> _Working data_
Content starts

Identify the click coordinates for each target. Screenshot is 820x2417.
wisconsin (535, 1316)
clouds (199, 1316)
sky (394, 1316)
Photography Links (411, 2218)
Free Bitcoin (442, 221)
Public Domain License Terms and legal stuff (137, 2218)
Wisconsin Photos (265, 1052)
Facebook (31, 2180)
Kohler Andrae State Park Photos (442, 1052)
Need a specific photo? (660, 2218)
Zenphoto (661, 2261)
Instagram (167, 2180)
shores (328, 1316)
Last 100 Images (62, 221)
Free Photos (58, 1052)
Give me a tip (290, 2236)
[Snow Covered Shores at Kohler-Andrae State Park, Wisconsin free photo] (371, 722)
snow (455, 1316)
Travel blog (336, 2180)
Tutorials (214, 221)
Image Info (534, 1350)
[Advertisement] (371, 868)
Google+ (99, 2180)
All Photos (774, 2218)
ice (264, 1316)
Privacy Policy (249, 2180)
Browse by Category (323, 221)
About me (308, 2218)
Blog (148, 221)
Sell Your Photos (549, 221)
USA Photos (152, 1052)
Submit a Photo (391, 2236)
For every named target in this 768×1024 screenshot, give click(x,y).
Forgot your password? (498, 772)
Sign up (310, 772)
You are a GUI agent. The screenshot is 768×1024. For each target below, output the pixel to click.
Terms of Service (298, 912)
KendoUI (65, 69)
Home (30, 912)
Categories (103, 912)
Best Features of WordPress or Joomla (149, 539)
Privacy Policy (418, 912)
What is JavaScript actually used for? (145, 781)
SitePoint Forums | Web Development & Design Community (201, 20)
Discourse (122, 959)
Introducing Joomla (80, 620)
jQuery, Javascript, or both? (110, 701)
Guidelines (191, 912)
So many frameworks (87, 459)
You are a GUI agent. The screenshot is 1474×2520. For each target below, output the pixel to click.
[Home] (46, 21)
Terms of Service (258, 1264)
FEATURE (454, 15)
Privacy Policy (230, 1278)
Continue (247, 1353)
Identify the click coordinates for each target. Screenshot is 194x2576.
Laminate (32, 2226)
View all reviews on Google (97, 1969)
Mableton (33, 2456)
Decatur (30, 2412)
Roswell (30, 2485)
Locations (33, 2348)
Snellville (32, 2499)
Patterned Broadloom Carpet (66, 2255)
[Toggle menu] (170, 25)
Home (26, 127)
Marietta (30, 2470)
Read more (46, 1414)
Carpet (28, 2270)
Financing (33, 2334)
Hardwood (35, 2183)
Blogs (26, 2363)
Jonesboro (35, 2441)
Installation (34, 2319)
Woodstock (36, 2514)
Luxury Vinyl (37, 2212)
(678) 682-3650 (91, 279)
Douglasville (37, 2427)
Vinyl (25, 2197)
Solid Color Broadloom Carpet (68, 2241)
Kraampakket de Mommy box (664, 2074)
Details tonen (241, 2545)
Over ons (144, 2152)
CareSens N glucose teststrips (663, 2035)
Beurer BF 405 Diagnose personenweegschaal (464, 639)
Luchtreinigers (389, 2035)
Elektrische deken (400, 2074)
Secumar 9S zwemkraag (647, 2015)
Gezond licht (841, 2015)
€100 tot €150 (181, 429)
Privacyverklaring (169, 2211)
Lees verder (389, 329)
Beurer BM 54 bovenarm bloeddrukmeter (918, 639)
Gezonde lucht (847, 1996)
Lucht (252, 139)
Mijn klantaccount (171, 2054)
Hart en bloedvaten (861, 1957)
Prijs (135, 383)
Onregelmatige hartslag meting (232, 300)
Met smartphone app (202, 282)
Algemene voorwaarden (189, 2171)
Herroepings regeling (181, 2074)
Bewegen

Content ends

> _Your goal_
Type out the listing again with nothing changed.

> _Finished exercise_
Identify the click coordinates for each target. Screenshot is 820x2417.
wisconsin (535, 1316)
clouds (199, 1316)
sky (394, 1316)
Photography Links (411, 2218)
Free Bitcoin (442, 221)
Public Domain License Terms and legal stuff (137, 2218)
Wisconsin Photos (265, 1052)
Facebook (31, 2180)
Kohler Andrae State Park Photos (442, 1052)
Need a specific photo? (660, 2218)
Zenphoto (661, 2261)
Instagram (167, 2180)
shores (328, 1316)
Last 100 Images (62, 221)
Free Photos (58, 1052)
Give me a tip (290, 2236)
[Snow Covered Shores at Kohler-Andrae State Park, Wisconsin free photo] (371, 722)
snow (455, 1316)
Travel blog (336, 2180)
Tutorials (214, 221)
Image Info (534, 1350)
[Advertisement] (371, 868)
Google+ (99, 2180)
All Photos (774, 2218)
ice (264, 1316)
Privacy Policy (249, 2180)
Browse by Category (323, 221)
About me (308, 2218)
Blog (148, 221)
Sell Your Photos (549, 221)
USA Photos (152, 1052)
Submit a Photo (391, 2236)
For every named target in this 768×1024 screenshot, give click(x,y).
Forgot your password? (498, 772)
Sign up (310, 772)
You are a GUI agent. The screenshot is 768×1024. For each target below, output the pixel to click.
Terms of Service (298, 912)
KendoUI (65, 69)
Home (30, 912)
Categories (103, 912)
Best Features of WordPress or Joomla (149, 539)
Privacy Policy (418, 912)
What is JavaScript actually used for? (145, 781)
SitePoint Forums | Web Development & Design Community (201, 20)
Discourse (122, 959)
Introducing Joomla (80, 620)
jQuery, Javascript, or both? (110, 701)
Guidelines (191, 912)
So many frameworks (87, 459)
You are a GUI agent. The screenshot is 1474×2520. For each target below, output the pixel to click.
[Home] (46, 21)
Terms of Service (258, 1264)
FEATURE (454, 15)
Privacy Policy (230, 1278)
Continue (247, 1353)
Identify the click coordinates for each target. Screenshot is 194x2576.
Laminate (32, 2226)
View all reviews on Google (97, 1969)
Mableton (33, 2456)
Decatur (30, 2412)
Roswell (30, 2485)
Locations (33, 2348)
Snellville (32, 2499)
Patterned Broadloom Carpet (66, 2255)
[Toggle menu] (170, 25)
Home (26, 127)
Marietta (30, 2470)
Read more (46, 1414)
Carpet (28, 2270)
Financing (33, 2334)
Hardwood (35, 2183)
Blogs (26, 2363)
Jonesboro (35, 2441)
Installation (34, 2319)
Woodstock (36, 2514)
Luxury Vinyl (37, 2212)
(678) 682-3650 (91, 279)
Douglasville (37, 2427)
Vinyl (25, 2197)
Solid Color Broadloom Carpet (68, 2241)
Kraampakket de Mommy box (664, 2074)
Details tonen (241, 2545)
Over ons (144, 2152)
CareSens N glucose teststrips (663, 2035)
Beurer BF 405 Diagnose personenweegschaal (464, 639)
Luchtreinigers (389, 2035)
Elektrische deken (400, 2074)
Secumar 9S zwemkraag (647, 2015)
Gezond licht (841, 2015)
€100 tot €150 (181, 429)
Privacyverklaring (169, 2211)
Lees verder (389, 329)
Beurer BM 54 bovenarm bloeddrukmeter (918, 639)
Gezonde lucht (847, 1996)
Lucht (252, 139)
Mijn klantaccount (171, 2054)
Hart en bloedvaten (861, 1957)
Prijs (135, 383)
Onregelmatige hartslag meting (232, 300)
Met smartphone app (202, 282)
Algemene voorwaarden (189, 2171)
Herroepings regeling (181, 2074)
Bewegen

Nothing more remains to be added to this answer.